Requests =>
1. In the passage on the 2014 climate summit, change "NYC" to "New York City" and write out the part that opens with the words "On 21 September" and closes with "2 degrees Celsius.".
2. Continue the passage on the 2014 climate summit from the point where it stops.

··· Extract to read ···

On 21 September 2014, the world has seen the biggest ever climate march, which drew about 400.00 people to the streets of NYC. On 23 September 2014, about 120 heads of state and government followed UN Secretary General Ban Ki-moon’s invitation to the UN climate summit 2014. Many states – as well as corporations – made pledges to reduce greenhouse gas emissions. While with these events momentum is brought back in the climate talks, the pledges amount to “too little, too late”. Much more action needs to be taken soon to keep global temperature increases somewhere close to 2 degrees Celsius.

Under the umbrella of the United Nations Framework Convention on Climate Change (UNFCCC), states currently negotiate a new global agreement which can take the form of “a protocol, another legal instrument or an agreed outcome with legal force under the Convention applicable to all Parties”. This agreement is to be adopted at the 20th Conference of the Parties to the UNFCCC in Paris, December 2015, and to come into effect and be implemented from 2020.

While the negotiations on this agreement have advanced significantly over the last year, no draft text exists yet as to show how the architecture of the agreement will look like. Certainly, elements such as mitigation, adaptation, means of implementation and institutional arrangements will be a part of it. Yet, how much will be done and by whom are still open questions. The UN summit has given some indications of what states might be willing to agree to. The pledges of states – which in the climate negotiations currently take the form on “intended nationally determined contributions” – will have to stand the scrutiny of the world public before they find their way into the agreement. Other states, civil society, businesses will have the chance to see what is on the table. It can only be hoped that public pressure – and peer pressure – can and will increase these pledges to a level where they are adequate for meeting the 2 degree goal.

··· Source excerpt ···

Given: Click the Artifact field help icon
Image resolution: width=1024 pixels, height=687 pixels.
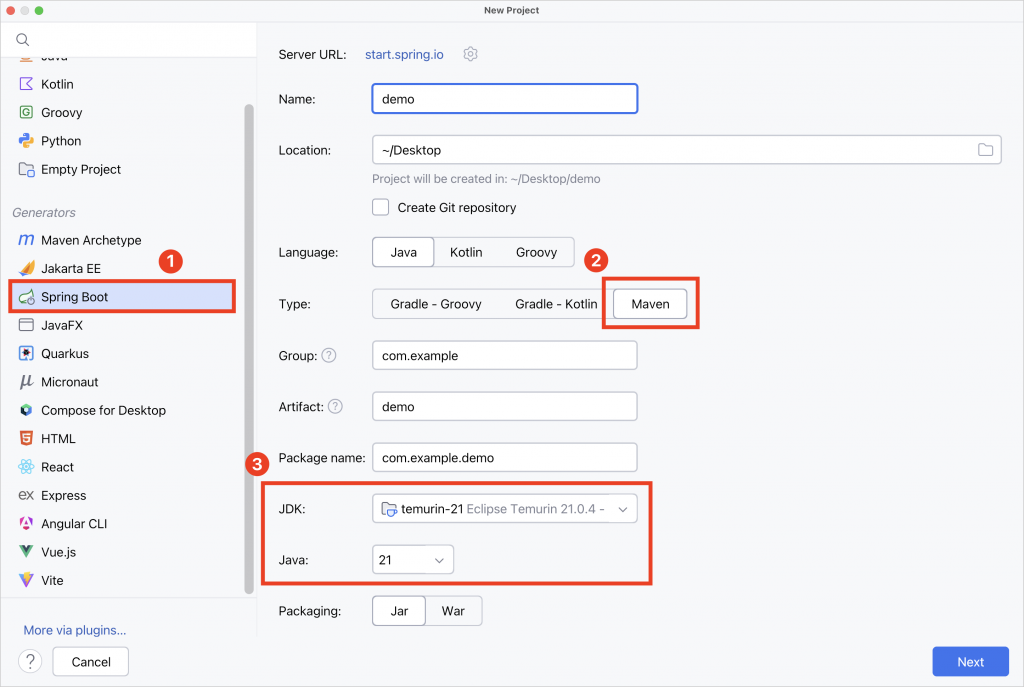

···

Results for each task =>
1.
On 21 September 2014, the world has seen the biggest ever climate march, which drew about 400.00 people to the streets of New York City. On 23 September 2014, about 120 heads of state and government followed UN Secretary General Ban Ki-moon’s invitation to the UN climate summit 2014. Many states – as well as corporations – made pledges to reduce greenhouse gas emissions. While with these events momentum is brought back in the climate talks, the pledges amount to “too little, too late”. Much more action needs to be taken soon to keep global temperature increases somewhere close to 2 degrees Celsius.

2.
One voice at the UN climate summit made clear the urgency of the task: A young mother’s letter to her 7 months old daughter. In this beautiful poem, Kathy Jetnil-Kijiner from the Marshall Islands brought home to the delegates the fact that climate change does not respect spatial nor temporal boundaries. The poem is also a promise to her child – and all children, including those yet to be born – that the world will stand up to this immense task.

The next round of climate negotiations is set for 1-12 December in Lima, Peru. It is expected that a draft negotiation text emerges from the Lima talks. This draft will give an indication of what can be expected from the Paris summit next year. It might also give an indication of the fate of the world.